Support for the nation’s freight cabotage law remains strong in the wake of a congressional hearing in Washington on March 11.
During a joint meeting of House Armed Services Subcommittees on Readiness and Seapower and Projection Forces, one of its witnesses was U.S. Maritime Administrator Mark Buzby, who reaffirmed the government’s support for the Jones Act, which requires cargo moved between two domestic ports must be carried on U.S.-crewed, U.S.-built, U.S.-flagged and U.S.-owned vessels.
“We also remain committed to our domestic Jones Act fleet,” Buzby said. “Jones Act requirements support U.S. shipyards and repair facilities, sustain supply chains that produce and repair American-built ships and the employment of U.S. citizen mariners.
“It is the indispensable foundation of the U.S. maritime industry and our economic and national security,” he added.
U.S. Representative Joe Courtney (D-CT) reminded all during the Sealift and Mobility Requirements and the National Defense Strategy hearing that this year is the 100th anniversary of the Jones Act, the nation’s freight cabotage law.

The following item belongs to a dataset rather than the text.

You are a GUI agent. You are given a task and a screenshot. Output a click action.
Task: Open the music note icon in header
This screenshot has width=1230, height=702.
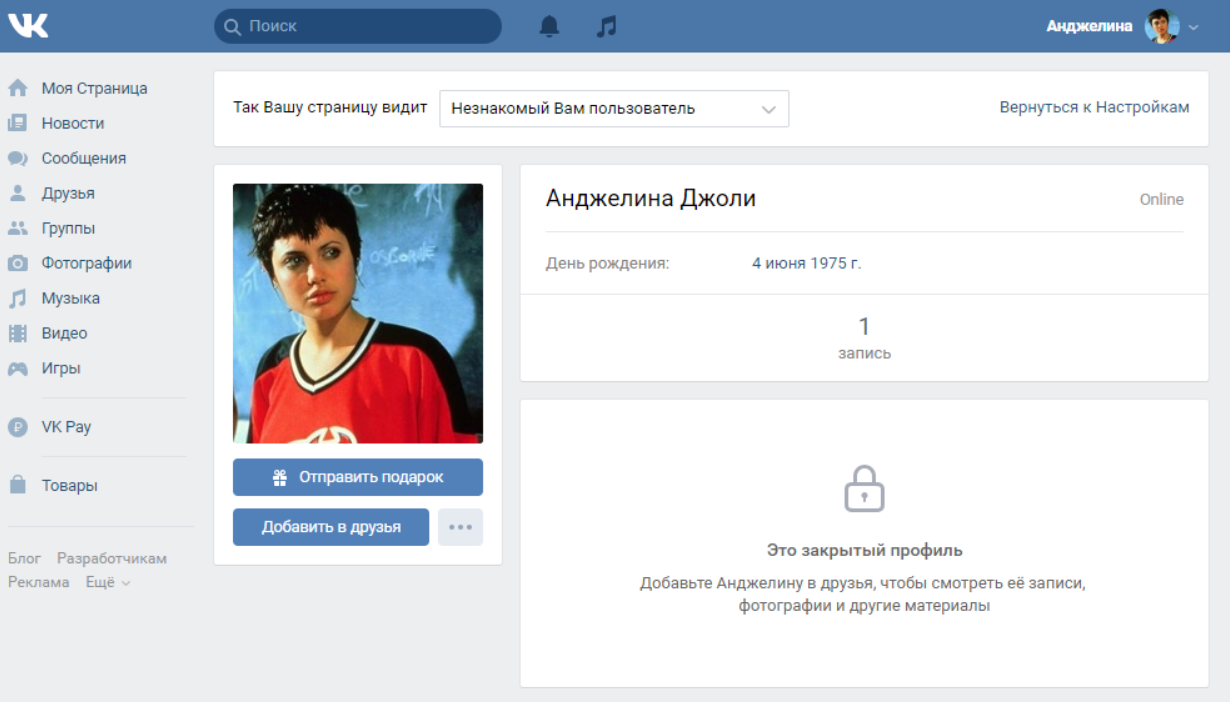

“For a century, the Jones Act has helped promote a robust domestic maritime industry while preserving our nation’s security,” stated Courtney, who chairs the House Seapower and Projection Forces Subcommittee. “We are a maritime nation and the Jones Act is one of the foundation pillars of a strong maritime policy now and in the future.”
The Jones Act supports approximately 650,000 jobs around the country. The United States is one of more than 90 countries that have cabotage laws.